Patrícia Silva Alves

Aterrei em Macau sem ideias feitas. Troquei de emprego e atravessei o mundo porque sim. Pode dizer-se que vim com as certezas de quem não sabe onde se vai meter. Sabia que se comunicava por gestos nos supermercados e que era preciso memorizar as formas dos enlatados quando se queria repetir uma boa compra, mas no geral sabia que era possível sobreviver – não falar a língua aqui não era o fim do mundo.

Mas ao chegar percebi que era o fim do mundo tal como eu o conhecia. Em nenhum local como em Macau senti que a percepção do espaço fosse tão refém da língua.

“Não falo chinês e por isso a cidade é mais pequena para mim”. Esta frase, dita por uma pessoa conhecida, martelou-me a cabeça durante alguns dias até que eu percebesse o seu sentido inteiro. A realidade aqui não tem tanta profundidade aos meus olhos. As vozes que se ouvem na rua são ruído e os estímulos visuais (escritos) são praticamente vazios.

Por essa razão, Macau obrigou-me a treinar o olhar. Sem palavras que me descodificassem a realidade, agarrei-me às expressões das pessoas, aos seus comportamentos e à beleza da cidade.

Mas tudo isto é como estar dentro de uma fotografia – a imagem não fala, não me explica o que estou a ver.

Em Macau vivo numa bolha de Portugal. Vou à Rua do Campo e posso ir despachar assuntos aos Correios de Macau. A minha amiga chinesa vive noutro mundo. Ela vai à 水坑尾街 e despacha assuntos nos 澳門郵件. Cada uma está na sua bolha – eu em Portugal e ela em Macau. Tanto que, e tenho quase vergonha de o admitir, quando cheguei cá tinha a clara percepção de que ela vivia num local muito longe (o que era mentira). A lógica involuntária da minha mente era: como podíamos viver perto se estávamos cada uma no seu mundo? E isto não tem a ver com o facto de nessa altura não conhecer a geografia de Macau. Era mesmo a minha percepção subjectiva do espaço.

Macau é conhecida por ser uma plataforma – o encontro de culturas e ponte entre Oriente/Ocidente, etc. Todos os que vivem cá sabem que isso é mentira em 90 por cento dos casos. Macau não é a plataforma que se vende. Quase nunca passamos a fronteira para o lado de lá.

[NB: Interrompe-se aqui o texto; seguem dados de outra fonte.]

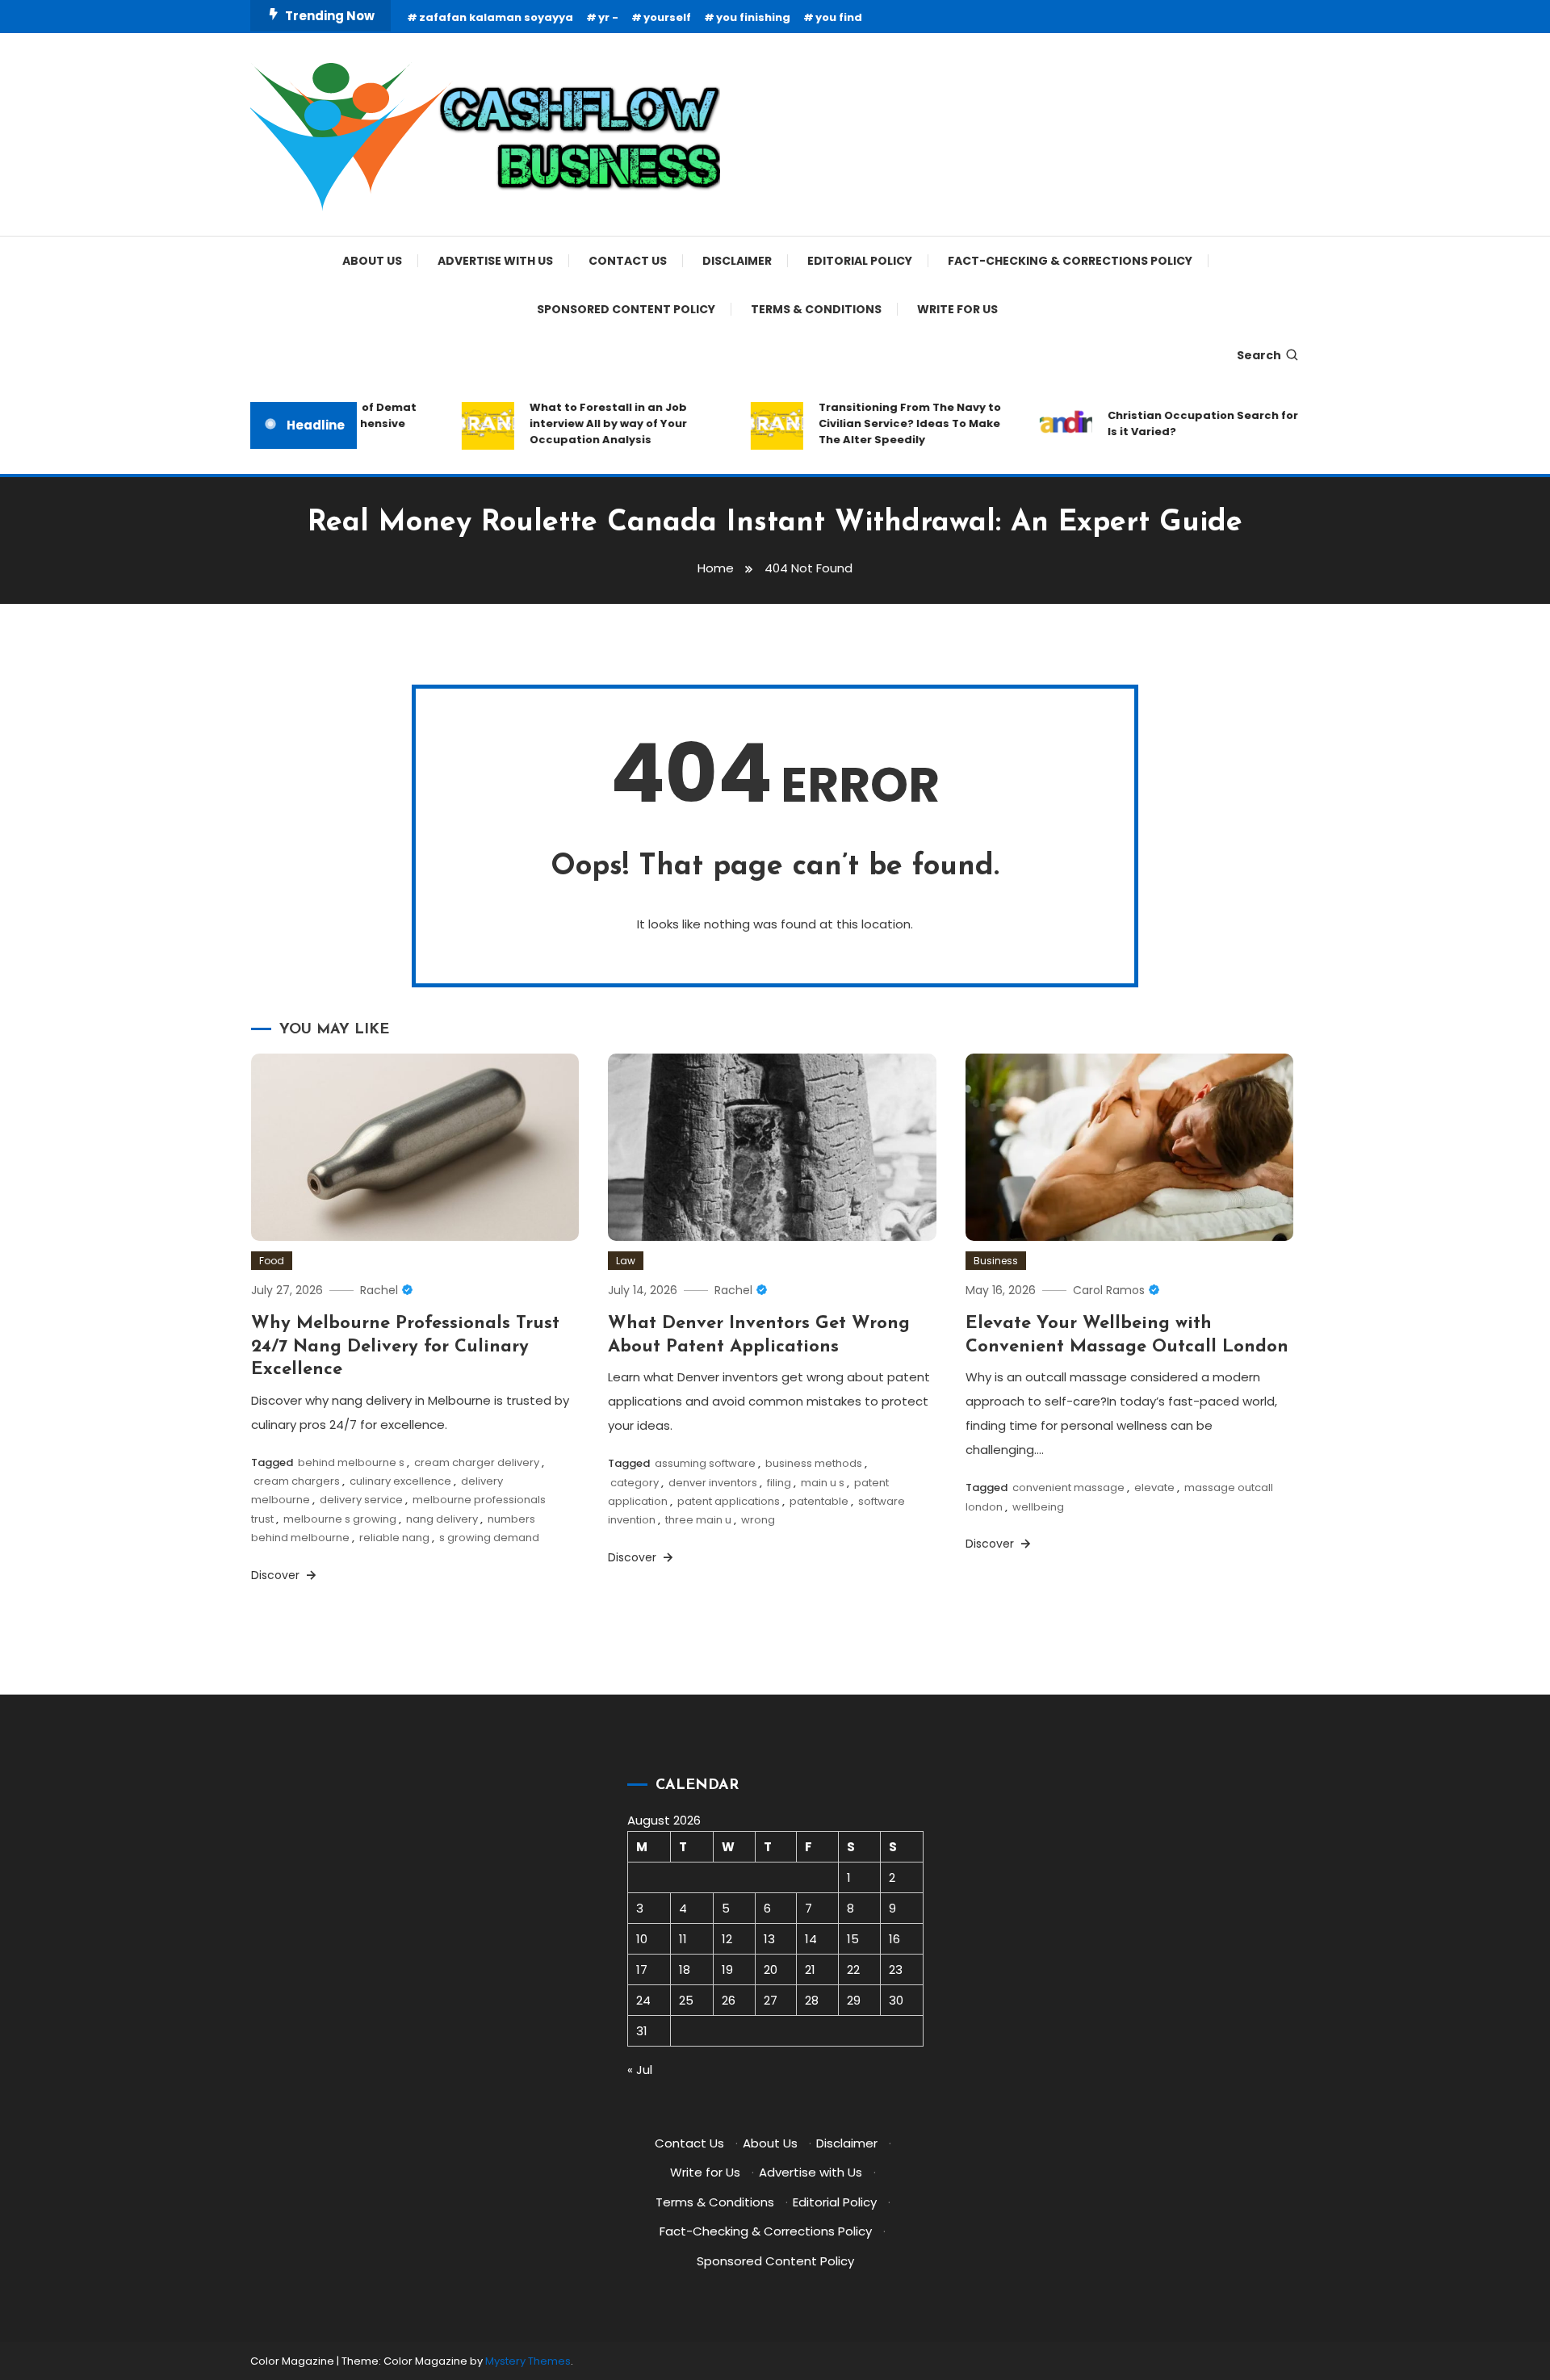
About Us (372, 261)
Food (271, 1261)
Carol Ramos (1109, 1290)
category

Eu vivo numa cidade ainda mais pequena do que a da minha amiga chinesa. Dei a volta ao mundo, mas a verdadeira fronteira está à minha frente – é a língua. E passa-la custa muito mais do que todas as horas de avião e euros que se gastam para vir cá parar. Só se vive Macau em pleno se se decifrar os sons e os caracteres chineses. Até lá vivemos numa ilha.

E eu tenho vergonha disso. Estou aqui há dez meses e não sei falar. Por minha culpa, Macau é uma fotografia superficial da realidade e muito mais pequena do que a sua geografia.

Há muitas desculpas para não aprender a língua – aquelas que todos conhecemos – mas a culpa de a plataforma ser um termo tão gasto como a palavra crise em Portugal é só uma: nossa.

E não me interpretem mal – não defendo o fim do português aqui. Sei que a língua portuguesa é parte essencial de uma certa identidade local e que devemos preservá-la. O que defendo aqui é apenas a honestidade quando se olha para a questão da língua: Macau nunca foi portuguesa. Ignorar isso e agir como se alguma vez tivesse sido é tão injusto como visitar a casa de um conhecido e obriga-lo a fazer-nos o jantar. A culpa de a plataforma não ser realidade é só uma: nossa. Minha.